The Trevor Project, for example, reported Tuesday that the LGBTQ+ youth-focused mental health organization saw a nearly 200% increase in conversation topics related to the election across its crisis services in the days leading up to the results.
While emotional reactions to a high-stakes election are common, especially for those in marginalized communities, prolonged feelings of sadness, anxiety or fear that start to affect everyday life may signal the need for additional support, Nealon said.
"It's normal to feel disheartened or worried, especially if you're anxious about personal or family well-being, but if these feelings continue to interfere with your sleep, focus or energy, professional guidance can help," she said.
Tips for navigating family who voted differently
With Thanksgiving around the corner, some are already worried about political differences making family gatherings feel tense.
Sinha warns no good comes from heated political arguments with your family members.
"Approach these interactions with curiosity and empathy wherever possible, rather than judgment, no matter how challenging that may feel," she advised. "Try to listen actively and find common ground on shared values, even if your political beliefs differ."
If that's not possible, setting boundaries can help.
This can looking like politely steering the topic elsewhere if a conversation gets to heated or uncomfortable or simply step away.
Cohen suggests finding a phrase that works for you and your situation.
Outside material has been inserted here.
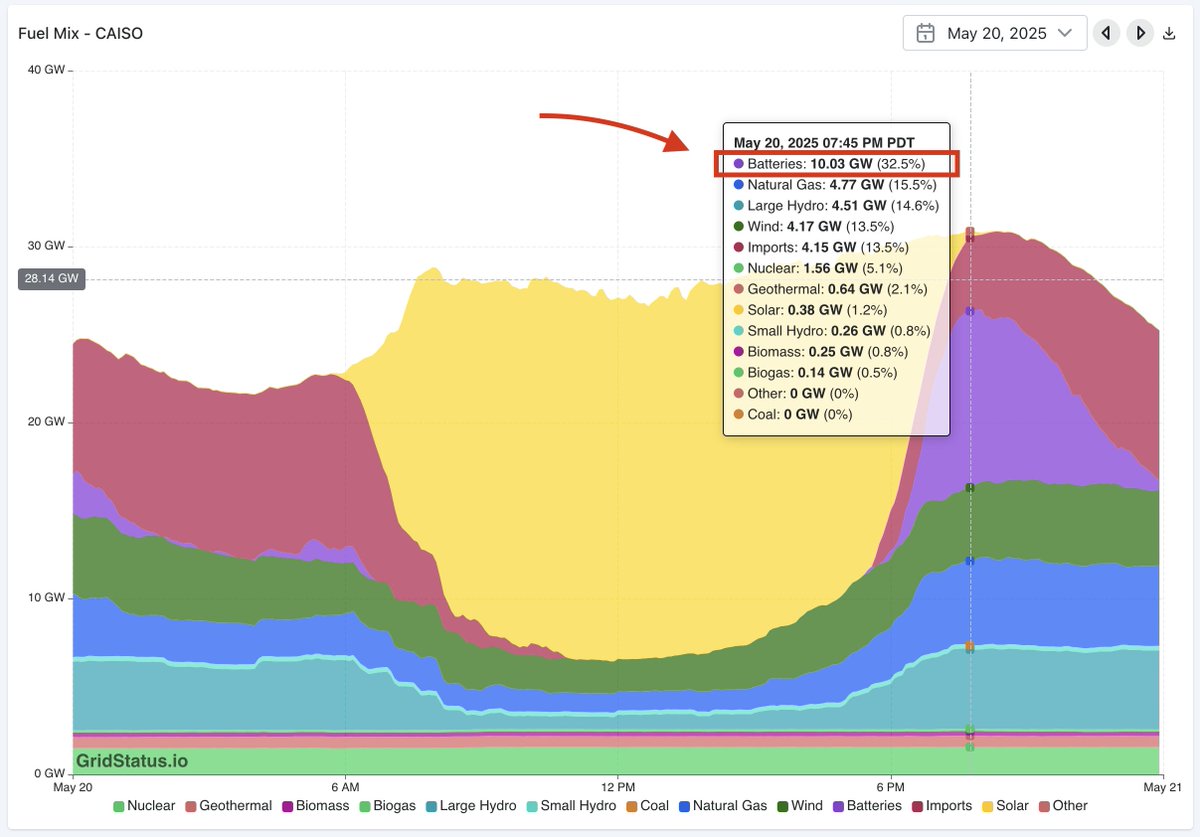Click the yellow Solar dot in the tooltip
This screenshot has height=837, width=1200.
[739, 309]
He shared a few examples, including:
- "Let's move on, shall we?"
- "I think it is better for our relationship if we avoid talking about the election."
- "I wish there were a different outcome, but let's agree we need to accept the results and try our best to find common ground between us."
- "Now that the election is over, I am looking forward to NOT talking about it at all anymore."
When words aren't enough, try changing things up.
"If some relatives persist in discussing divisive topics, having a backup activity, like a game, holiday activity or shared project, can help redirect the group's attention," Nealon said.
And if a gathering will cause too much stress, consider setting an even larger boundary by not attending.
"Be open but considerate. You could say, 'I really appreciate the invitation, but I need some time to unwind this season. Let's plan something soon that allows us to connect in a low-stress way.' Respecting your own limits is essential for maintaining both your mental health and meaningful relationships," she said.
Mental health resources post-election
988 Suicide & Crisis Lifeline
If you or someone you know is in emotional distress or a suicidal crisis, you can reach the 988 Suicide & Crisis Lifeline by calling or texting 988. You can also chat with the 988 Suicide & Crisis Lifeline here.
The National Alliance on Mental Illness HelpLine
For more information about mental health care resources and support, The NAMI HelpLine can be reached Monday through Friday, 10 a.m.–10 p.m. ET, at 1-800-950-NAMI (6264) or email at info@nami.org.
The Trevor Project
For LGBTQIA+ youth looking for free, confidential crisis support, call 1-866-488-7386, text 'START' to 678-678 or visit their website to chat with a gender-affirming and queer-friendly counselor.
Veterans' Crisis Line
Call 988 then press 1, text 838255 or chat online here.
Substance abuse support
Alcoholics Anonymous and Narcotics Anonymous have resources on their website, including virtual meetings.
SAMHSA's National Helpline for mental and/or substance use disorders can be reached at 1-800-662-HELP (4357).